Summary: A new study reports the hierarchy of intrinsic neural timescales appears to be disrupted in adults on the autism spectrum. Researchers say the differences in neural timescales could underlie features of ASD, like hypersensitivity.
The neural ‘time windows’ in certain small brain areas contribute to the complex cognitive symptoms of autism, new research suggests. In a brain imaging study of adults, the severity of autistic symptoms was linked to how long these brain areas stored information. The differences in neural timescales may underlie features of autism like hypersensitivity and could be useful as a future diagnostic tool.

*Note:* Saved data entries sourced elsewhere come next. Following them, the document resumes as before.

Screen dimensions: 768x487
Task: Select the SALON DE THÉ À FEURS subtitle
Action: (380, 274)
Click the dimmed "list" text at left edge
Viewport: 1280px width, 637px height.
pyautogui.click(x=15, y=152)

Sensory areas of the brain that receive input from the eyes, skin and muscles usually have shorter processing periods compared with higher-order areas that integrate information and control memory and decision-making. The new study, published in the journal eLife on February 5, shows that this hierarchy of intrinsic neural timescales is disrupted in autism. Atypical information processing in the brain is thought to underlie the repetitive behaviors and socio-communicational difficulties seen across the spectrum of autistic neurodevelopmental disorders (ASD), but this is one of the first indications that small-scale temporal dynamics could have an outsized effect.
Magnetic resonance imaging of the brains of high-functioning male adults with autism were compared to those of people without autism. In the resting state, both groups showed the expected pattern of longer timescales in frontal brain areas linked to executive control, and shorter timescales in sensory and motor areas. “Shorter timescales mean higher sensitivity in a particular brain region, and we found the most sensitive neural responses in those individuals with the most severe autistic symptoms,” says lead author Takamitsu Watanabe of the RIKEN Center for Brain Science. One brain area that displayed the opposite pattern was the right caudate, where the neural timescale was longer than normal, particularly in individuals with more severe repetitive, restricted behaviors. These differences in brain activity were also found in separate scans of autistic and neurotypical children.

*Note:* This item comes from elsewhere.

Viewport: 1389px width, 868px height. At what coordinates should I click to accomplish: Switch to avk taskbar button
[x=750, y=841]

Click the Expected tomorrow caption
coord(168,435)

The team of Japanese and UK researchers think that structural changes in small parts of the brain link these local dynamics to ASD symptoms. They found changes in grey matter volume in the areas with atypical neural timescales. A greater density of neurons can contribute to recurrent, repetitive neural activity patterns, which underlie the longer and shorter timescales observed in the right caudate and bilateral sensory/visual cortices, respectively. “The neural timescale is a measure of how predictable the activity is in a given brain region. The shorter timescales we observed in the autistic individuals suggest their brains have trouble holding onto and processing sensory input for as long as neurotypical people,” says Watanabe. “This may explain one prominent feature of autism, the great weight given by the brain to local sensory information and the resulting perceptual hypersensitivity.”
Source: Adam Phillips – RIKEN
Publisher: Organized by NeuroscienceNews.com.
Image Source: NeuroscienceNews.com image is credited to RIKEN.
Original Research: Open access research for “CAtypical intrinsic neural timescale in autism” by Takamitsu Watanabe, Geraint Rees, and Naoki Masuda in eLife. Published February 5 2019.
Atypical intrinsic neural timescale in autism
How long neural information is stored in a local brain area reflects functions of that region and is often estimated by the magnitude of the autocorrelation of intrinsic neural signals in the area. Here, we investigated such intrinsic neural timescales in high-functioning adults with autism and examined whether local brain dynamics reflected their atypical behaviours. By analysing resting-state fMRI data, we identified shorter neural timescales in the sensory/visual cortices and a longer timescale in the right caudate in autism. The shorter intrinsic timescales in the sensory/visual areas were correlated with the severity of autism, whereas the longer timescale in the caudate was associated with cognitive rigidity. These observations were confirmed from neurodevelopmental perspectives and replicated in two independent cross-sectional datasets. Moreover, the intrinsic timescale was correlated with local grey matter volume. This study shows that functional and structural atypicality in local brain areas is linked to higher-order cognitive symptoms in autism.